October 17, 2005: The Feast of Parascheva the New of Iasi

I wanted to send a brief update about the feast of Parascheva the New of Iasi, because of its importance to Romanian Orthodoxy and its impression upon me, before I left Romania (on Wednesday) for the Holy Land...
Since I last wrote, Constantin & I attempted to go visit two other aging holy elders, Fr. Teofil Paraian near Brasov in the mountains and Fr. Arsenie Papaciov near Constant on the Black Sea. Unfortunately though, we were unable to meet with either elder. We didn't make it to Brasov due to changing circumstances in our travel requirements, and when we went to Constant, Fr. Arsenie had recently left (assumably for the feast in Iasi). So after getting to see the Black Sea and venerate the relics at the Cathedral in Constant (Sts. Aston, Epictet, Theodosia & Antipas of Romanis, & St. Panteleimon the Unmercenary Healer), we took a train to Iasi for the feast. This area has much to see & pilgrimage to in its own right (which I would like to do when the weather is warmer), many places where the Apostle Andrew did missionary work including his cave & miraculous spring, because this was his "port of entry" to Romania. Also, the first martyrs of Romania are there. The Danube Delta region, situated just north of Constantza also contains the widest variety of flora & fauna in Europe, especially known for fishing & bird watching. Unfortunately the region was closed due to a bird flu alert. This was our second long train trip that day, the first being @ 3-7am, this second one 3-11pm! It was fun and fascinating to see some of Romania this way and experience their train travel (somewhat different than ours, more traditional use of sitting or sleeping rooms in a car, & not as much like the seat arrangements on a bus). It was quite an experience to pilgrimage to the feast this way. We met & shared stories & food with those in our car, as we bonded like a family, to help each other during the 8 hour trip. The journey was full of many unique experiences and moments...Gypsy singing & dancing in the walkways, trying to sell trinkets or food, even though the cars were oversold with many packed in & standing for the entire trip.

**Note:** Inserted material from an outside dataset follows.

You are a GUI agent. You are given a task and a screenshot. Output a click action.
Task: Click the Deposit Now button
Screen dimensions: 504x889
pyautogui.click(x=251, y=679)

Feast of Parascheva the New of Iasi

This is likely the largest annual pilgrimage in all of Orthodoxy averaging 500,000-1M pilgrims each year at the feast, not counting the half million that live in Iasi. This year they expected more because Metropolitan Panteleimon of Greece brought the relics of the Apostle Paul for veneration by the faithful to feast. Most stood in a line that spanned more than 1-2km an average of 12-15 hours to venerate the relics of St. Parascheva (and this year the Apostle Paul as well). Young and old, rich and poor alike come from all over Romania & neighboring countries (even as far away as America...) for the week long festivities. The entire city takes part in the celebration, with live outdoor folk & religious music concerts, booths selling everything from traditional Romanian handicrafts to religious items and food, churches and monasteries teaming with visiting pilgrims, while all of the special services at the cathedral are broadcast on jumbo-trons to the large crowds throughout the cathedral complex with closed circuit TV.

Almost all of the bishops of Romania attend, including the Patriarch of Romania Teoctiste (seated, with Metropolitan Manteleimon of Greece on left and Metropolitan Daniil on right), all of the Metropolitans, and there are always visiting hierarches.

Presentation of Newly Canonized St. Dosoftei of Probata
This year was also special, because a newly canonized saint (June 2005), Dosoftei of Probata, was announced to the people (see photo with icon)The scene was similar to many large city festivals that I've been to in the past, but the atmosphere was completely different. Frivolous revelry or wantonness was replaced with deep feelings of reverence and a sense of community amongst the faithful. I've never been to services overflowing with people where you get to worship outdoors like in Romania. It is difficult at first to maintain focus on prayer, but pretty soon after realizing that prayer is all around you with the people, it becomes easier to commune in prayer even while standing in the middle of the "outside" world. I felt that it also revealed how real and organic the faith of the Romanian people are that they are able to worship God in "all places". I've included some photos during the main Liturgy the day of Parascheva's feast from both inside & outside the cathedral (thanks to a theological student I met while in Iasi). Attending the feast was a wonderful way to conclude my pilgrimage in Romania, going to the cathedral everyday, taking part with the people on one of their most important holy days (for Parascheva is considered the patron & protector of Moldavia), seeing their faith & piety, and spending time with new friends.
You'll hear from me next with an update from the Holy Land. I appreciate all of your thoughts, encouraging words & prayers!